**QUELLTEXT**
------------------------------------------------

Kinder
Was Eltern über Windpocken wissen sollten
Veröffentlicht am:11.10.2022
5 Minuten Lesedauer
Weil Windpocken bei ansonsten gesunden Kindern glücklicherweise meist glimpflich ablaufen, fragen sich manche Eltern, was besser ist: Impfung oder die Krankheit durchlaufen? Hier erfahren Sie das Wichtigste über diese Virusinfektion.
Windpocken: hoch ansteckend und weit verbreitet
Heutige Eltern von Kleinkindern haben Windpocken meist noch selbst als Kind durchlebt. Sie werden durch das Varizella-zoster-Virus ausgelöst und auch Varizellen genannt. Die hoch ansteckende Infektionskrankheit tritt in erster Linie vom Kleinkind- bis zum Grundschulalter auf. Am typischen Hautausschlag mit seinen roten Bläschen kann man sie gut erkennen.

------------------------------------------------

**DATENSÄTZE**
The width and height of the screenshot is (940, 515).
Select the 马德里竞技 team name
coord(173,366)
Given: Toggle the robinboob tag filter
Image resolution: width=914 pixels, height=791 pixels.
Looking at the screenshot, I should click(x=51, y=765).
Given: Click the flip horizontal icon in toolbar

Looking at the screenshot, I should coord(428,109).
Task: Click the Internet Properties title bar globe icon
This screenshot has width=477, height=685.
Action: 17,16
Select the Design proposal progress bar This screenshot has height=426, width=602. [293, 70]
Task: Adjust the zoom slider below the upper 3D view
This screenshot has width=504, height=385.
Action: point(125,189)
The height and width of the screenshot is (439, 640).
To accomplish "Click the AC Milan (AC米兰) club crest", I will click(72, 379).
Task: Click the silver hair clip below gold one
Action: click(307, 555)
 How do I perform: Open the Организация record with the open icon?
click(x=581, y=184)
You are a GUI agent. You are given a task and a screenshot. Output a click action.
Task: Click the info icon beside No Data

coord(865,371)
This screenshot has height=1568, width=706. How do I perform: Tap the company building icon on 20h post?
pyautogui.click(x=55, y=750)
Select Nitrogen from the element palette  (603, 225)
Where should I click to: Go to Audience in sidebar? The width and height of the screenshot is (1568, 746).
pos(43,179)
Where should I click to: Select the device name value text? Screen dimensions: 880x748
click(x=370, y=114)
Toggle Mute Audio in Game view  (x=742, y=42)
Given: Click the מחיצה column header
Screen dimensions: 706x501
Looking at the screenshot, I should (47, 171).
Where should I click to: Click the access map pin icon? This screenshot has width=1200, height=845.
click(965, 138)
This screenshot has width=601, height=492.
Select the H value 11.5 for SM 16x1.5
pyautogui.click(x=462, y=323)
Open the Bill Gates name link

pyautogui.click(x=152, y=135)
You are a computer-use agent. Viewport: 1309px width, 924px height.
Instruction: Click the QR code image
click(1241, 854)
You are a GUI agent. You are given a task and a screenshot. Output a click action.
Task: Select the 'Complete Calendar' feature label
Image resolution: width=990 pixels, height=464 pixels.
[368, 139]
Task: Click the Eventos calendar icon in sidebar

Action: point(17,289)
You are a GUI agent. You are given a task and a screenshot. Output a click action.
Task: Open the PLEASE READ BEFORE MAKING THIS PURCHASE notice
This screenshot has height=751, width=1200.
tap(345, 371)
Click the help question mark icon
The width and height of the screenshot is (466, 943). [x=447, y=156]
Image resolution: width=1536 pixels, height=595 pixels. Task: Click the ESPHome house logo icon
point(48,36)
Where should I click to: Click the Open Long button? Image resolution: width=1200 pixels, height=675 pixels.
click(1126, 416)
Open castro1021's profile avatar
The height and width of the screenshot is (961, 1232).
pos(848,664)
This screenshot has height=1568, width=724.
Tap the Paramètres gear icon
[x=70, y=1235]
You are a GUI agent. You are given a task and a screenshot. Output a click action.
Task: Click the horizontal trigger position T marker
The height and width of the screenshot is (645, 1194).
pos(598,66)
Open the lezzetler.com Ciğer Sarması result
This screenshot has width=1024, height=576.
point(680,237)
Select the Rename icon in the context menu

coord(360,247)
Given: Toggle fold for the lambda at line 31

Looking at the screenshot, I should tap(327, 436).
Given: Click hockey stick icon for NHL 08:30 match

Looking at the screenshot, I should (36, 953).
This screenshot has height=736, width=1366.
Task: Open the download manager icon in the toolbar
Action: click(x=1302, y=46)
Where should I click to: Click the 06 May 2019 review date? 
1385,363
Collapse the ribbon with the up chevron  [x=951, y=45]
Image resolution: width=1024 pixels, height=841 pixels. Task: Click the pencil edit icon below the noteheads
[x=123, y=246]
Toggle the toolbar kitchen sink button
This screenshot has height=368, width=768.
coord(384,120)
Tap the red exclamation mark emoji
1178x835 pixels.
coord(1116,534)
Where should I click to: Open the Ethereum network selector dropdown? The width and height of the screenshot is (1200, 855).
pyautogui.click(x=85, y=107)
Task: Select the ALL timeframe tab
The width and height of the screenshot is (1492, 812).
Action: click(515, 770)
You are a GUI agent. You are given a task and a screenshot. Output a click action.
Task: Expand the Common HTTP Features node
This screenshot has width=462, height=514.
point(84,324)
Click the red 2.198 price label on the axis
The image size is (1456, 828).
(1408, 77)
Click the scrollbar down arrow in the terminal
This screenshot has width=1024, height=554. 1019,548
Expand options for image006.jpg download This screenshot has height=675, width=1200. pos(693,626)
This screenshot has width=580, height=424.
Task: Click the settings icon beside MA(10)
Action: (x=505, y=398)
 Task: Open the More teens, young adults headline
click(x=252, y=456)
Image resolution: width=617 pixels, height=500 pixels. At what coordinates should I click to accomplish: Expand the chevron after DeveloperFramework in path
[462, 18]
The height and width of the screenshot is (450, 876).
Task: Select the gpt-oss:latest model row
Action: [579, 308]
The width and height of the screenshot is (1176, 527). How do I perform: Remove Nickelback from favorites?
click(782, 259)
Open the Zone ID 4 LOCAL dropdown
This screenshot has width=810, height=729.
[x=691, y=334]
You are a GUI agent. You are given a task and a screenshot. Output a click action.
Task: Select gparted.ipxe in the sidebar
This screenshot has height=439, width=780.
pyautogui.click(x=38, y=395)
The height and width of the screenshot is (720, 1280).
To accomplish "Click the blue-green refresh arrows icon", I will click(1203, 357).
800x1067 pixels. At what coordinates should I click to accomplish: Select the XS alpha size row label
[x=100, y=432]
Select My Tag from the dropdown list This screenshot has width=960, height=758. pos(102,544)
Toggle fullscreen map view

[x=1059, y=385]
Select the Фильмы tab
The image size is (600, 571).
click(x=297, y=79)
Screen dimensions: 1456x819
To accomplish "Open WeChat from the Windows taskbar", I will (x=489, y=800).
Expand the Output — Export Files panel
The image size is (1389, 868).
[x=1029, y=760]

------------------------------------------------

**ÜBUNGSAUFGABEN**
(A) Wie lässt sich der Absatz, der mit „Heutige Eltern von Kleinkindern“ beginnt, im Text über Windpocken kürzer fassen, ohne dass seine wichtigsten Fakten verloren gehen?
(B) Führe den Text über Windpocken nach seinem letzten Satz weiter.

**LÖSUNGEN**
(A) Windpocken, auch Varizellen genannt, werden durch das Varizella-zoster-Virus ausgelöst. Die hoch ansteckende Infektionskrankheit tritt vor allem vom Kleinkind- bis zum Grundschulalter auf. Man erkennt sie gut am typischen Hautausschlag mit roten Bläschen. Die meisten heutigen Eltern von Kleinkindern hatten sie als Kind selbst.

(B)
Varizella-zoster-Viren gehören zu den Herpesviren und werden von Mensch zu Mensch übertragen. Kleinste Speicheltröpfchen, die durch Ausatmen, Sprechen oder Husten in der Luft schweben, genügen. Zudem ist die Flüssigkeit in den Bläschen ansteckend. Wenn sie aufgekratzt werden, treten Viren aus, und man kann sich auch über eine sogenannte Schmierinfektion anstecken.
Der Name ist Programm
Vielleicht haben Sie es selbst schon einmal beobachtet: Kinder mit Verdacht auf Varizellen werden beim Kinderarzt direkt ins Behandlungszimmer „durchgewunken“, um Kontakt mit anderen zu vermeiden. Ihrer hohen Ansteckungsgefahr verdanken Windpocken auch ihren Namen: Sie verbreiten sich buchstäblich so schnell wie der Wind. Meist reicht ein kurzer gemeinsamer Aufenthalt in einem Raum mit einer infizierten Person zur Übertragung der Viren.
Ein reines Kinderproblem?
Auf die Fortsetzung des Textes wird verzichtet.